One of the books I’ve started dipping into is Rick Rubin’s The Creative Act. The book doesn’t easily fit into a genre, but there have been some really interesting nuggets so far:
- ‘Creativity is a fundamental aspect of being human’
- ‘Creativity doesn’t exclusively relate to making art’
- ‘To create is to bring something into existence that wasn’t there before. It could be a conversation, the solution to a problem’
I especially enjoy this notion that creativity is not solely about the artistic. Generating thoughts and ideas are just as much about creativity as creating a piece of art.
‘The outside universe we perceive doesn’t exist as such. Through a series of electrical and chemical reactions, we generate a reality internally. We create forests and oceans, warmth and cold. We read words, hear voices, and form interpretations. Then, in an instant, we produce a response. All of this in a world of our own creation’
Rick Rubin, The Creative Act
While that last line goes a bit Willy Wonka-era Gene Wilder, this sentiment reminds me of a conversation I once had on the subject of geography education. I was speaking to Alan Kinder, Chief Executive of the Geographical Association, as part of some academic research I was doing. He made the point that geography, the academic discipline, doesn’t exist ‘out there’ – geography is not all around us, as the popular adage would suggest. Instead geography exists in our minds, it is our interpretation of the world. This is the geographical imagination. Understanding the world, as geographers or historians or scientists, is just as much a creative act as the work of musicians, or painters, or poets.

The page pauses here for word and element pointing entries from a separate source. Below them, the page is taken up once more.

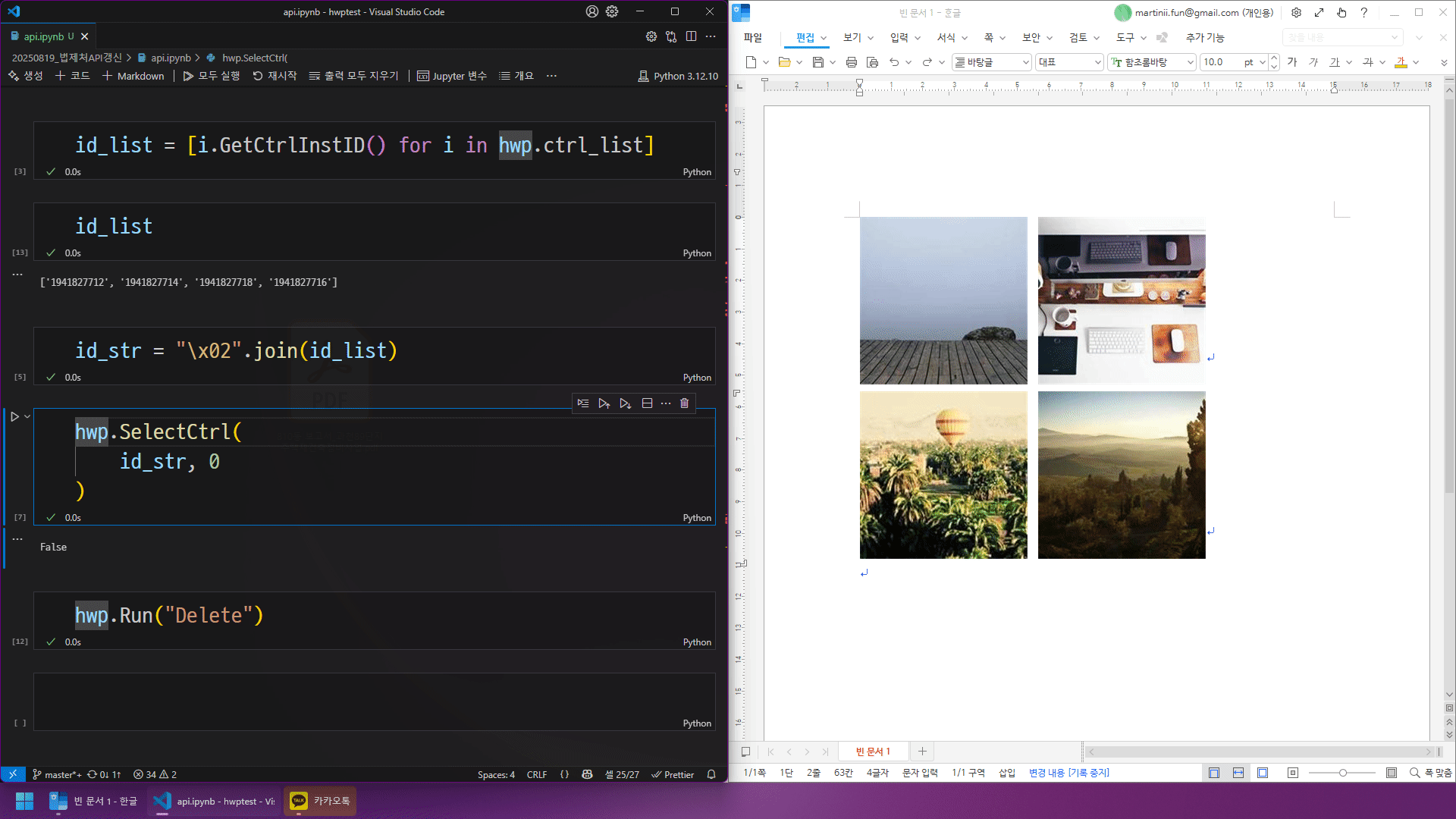
Task: Delete the SelectCtrl notebook cell
Action: 684,403
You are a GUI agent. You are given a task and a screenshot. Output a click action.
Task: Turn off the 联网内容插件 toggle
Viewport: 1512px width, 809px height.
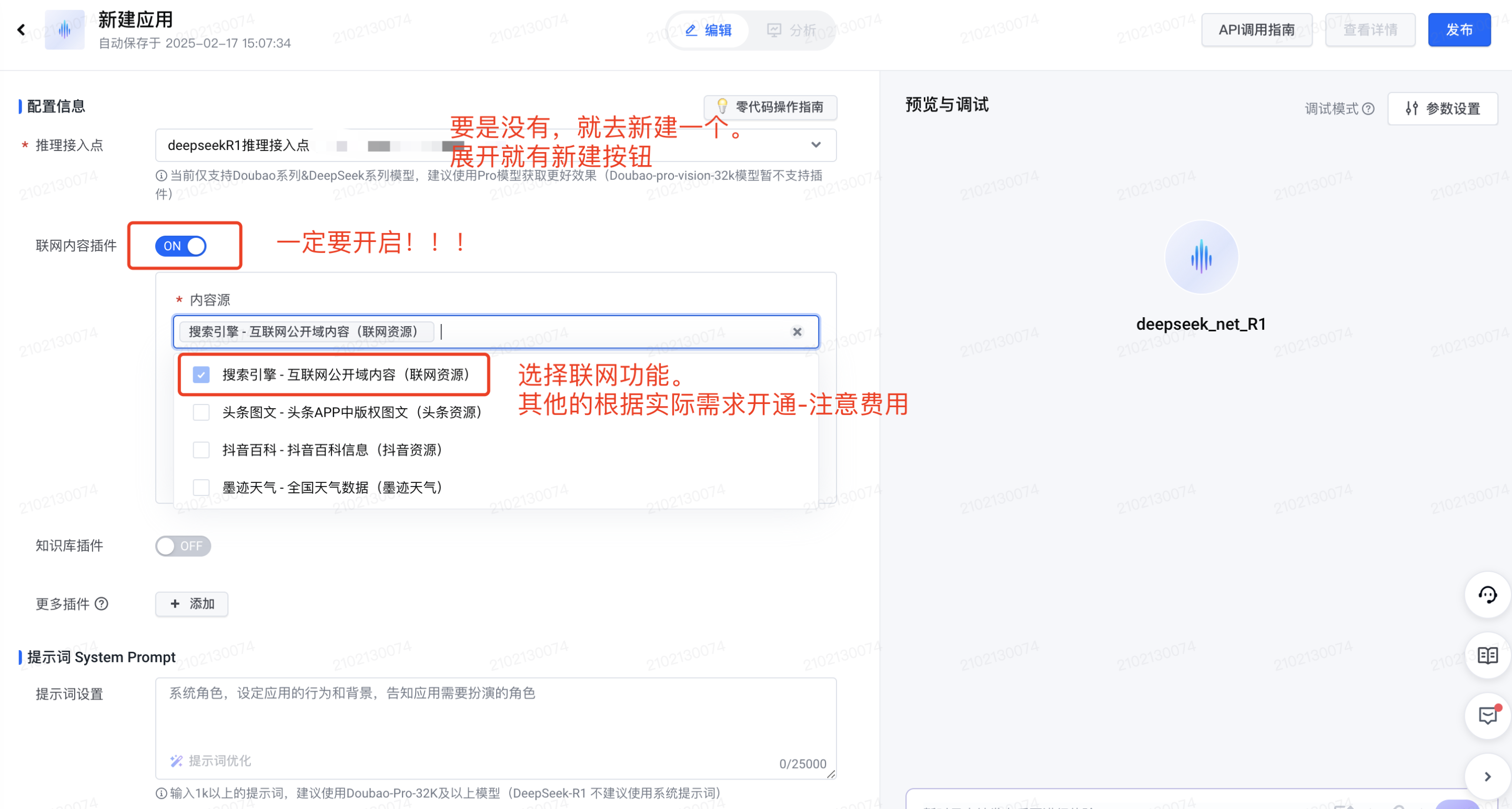click(181, 246)
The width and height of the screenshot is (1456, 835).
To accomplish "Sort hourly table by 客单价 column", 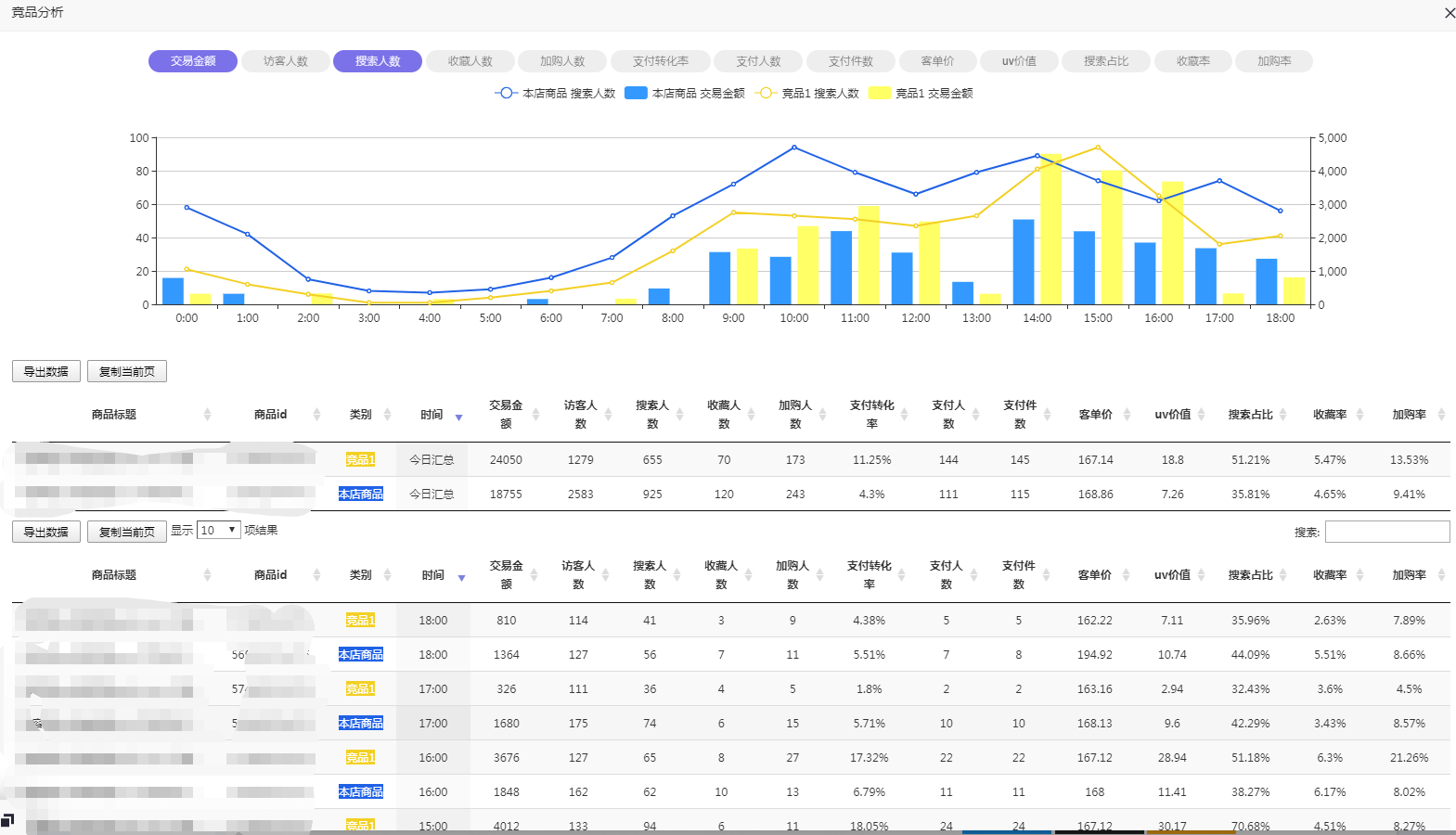I will point(1095,575).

- ‘To live as an artist is a way of being in the world. A way of perceiving. A practice of paying attention.’
That last quote could just as easily apply to any discipline of study: geography is a way of perceiving. It also pays to pay attention – noticing the exceptional in the everyday (the quotidian geographies, as GA President Alan Parkinson discussed).

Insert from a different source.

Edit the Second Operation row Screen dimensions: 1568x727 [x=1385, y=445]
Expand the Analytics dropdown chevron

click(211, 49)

I also get the sense from what I’ve read of Rubin’s book so far, that he recognises the need for knowledge within the act of creativity. He recognises that creativity is not some kind of skill which can exist in a knowledge-free vacuum. As well as paying attention to the world, Rubin mentions the importance of reading, listening and conversing. This is to help shape ideas.
It’s been an interesting book so far and I’ve only scratched the surface.